Newcomer a Distinguished Scholar, Author
Arias is in his first semester at UC Merced but brings decades of experience and a wealth of honors and accolades to the position.
After spending most of the 1980s writing, teaching and conducting research in Mexico, Arias became a professor at San Francisco State University, where he drew acclaim for his fiction writing. Later, at the University of Texas at Austin, he gained more notoriety for his research and scholarly writing, and in 2013 he was named the Tomás Rivera Professor of Spanish Language and Literature.
Most recently, Arias has focused his research on the indigenous people of Guatemala and Mexico, and the ways in which they are rising to prominence and gaining political and academic influence in Central American society. By the end of this year, he hopes to publish the first of three books on the subject.

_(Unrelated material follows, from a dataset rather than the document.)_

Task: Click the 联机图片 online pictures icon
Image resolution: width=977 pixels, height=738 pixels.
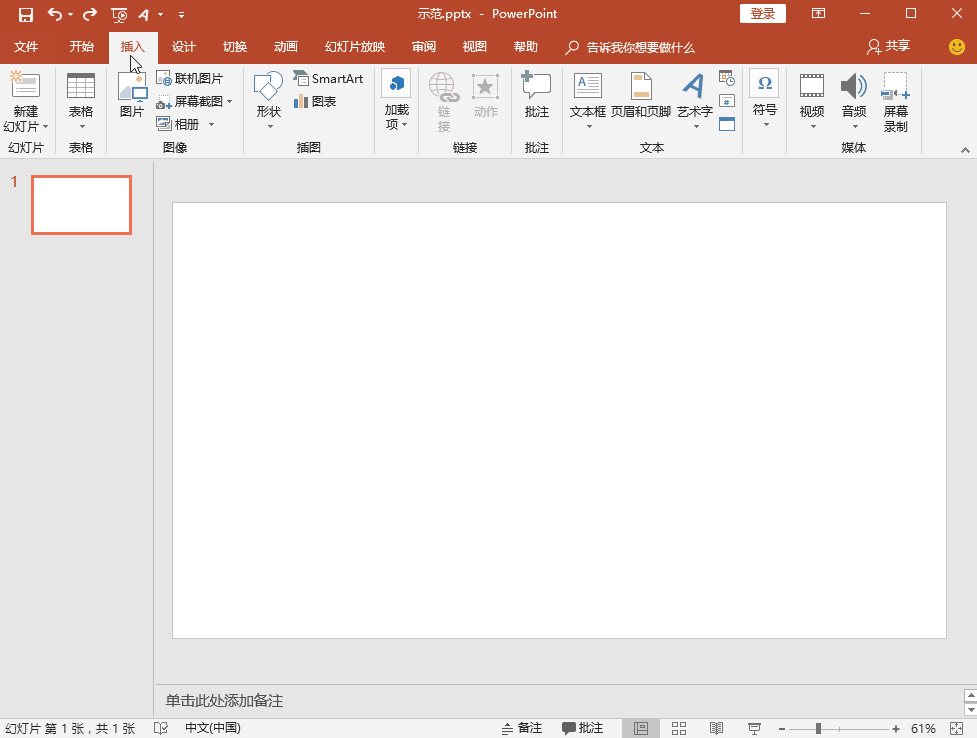Action: [x=190, y=78]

He previously published a number of scholarly books — primarily in Spanish — on Latin American, Central American, U.S. Latino and indigenous literatures and cultures. He has also written seven novels, with an eighth on the way, and he co-wrote the screenplay for the film “El Norte.” In 2008, he won Guatemala’s highest literary prize, the Miguel Angel Asturias National Literary Award for Lifetime Literary Production.

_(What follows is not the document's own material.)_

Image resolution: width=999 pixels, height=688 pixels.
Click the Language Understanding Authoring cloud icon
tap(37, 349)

Arias said he was drawn to UC Merced by its ambitious, creative spirit, and by the opportunity to conduct research in the Central Valley; the region is home to a high number of Central American immigrants, many of whom are of indigenous origin. A native of Guatemala, Arias himself has Maya blood — as does the majority of the population there.
The MacArthur Chair will help him continue both his academic and literary efforts to shine a light on the contributions of indigenous people in Central America and beyond, he said.
“What I do in academia benefits people who I feel very strongly about and who have often been marginalized in the world of macropolitics,” Arias said. “Scholarship is almost coldly rational. Literature taps into that other side of me — that emotional, instinctive, at times unconscious side of me, as opposed to more rational, data-driven, theoretical academic process.
“They complement each other,” he added. “Both drive me.”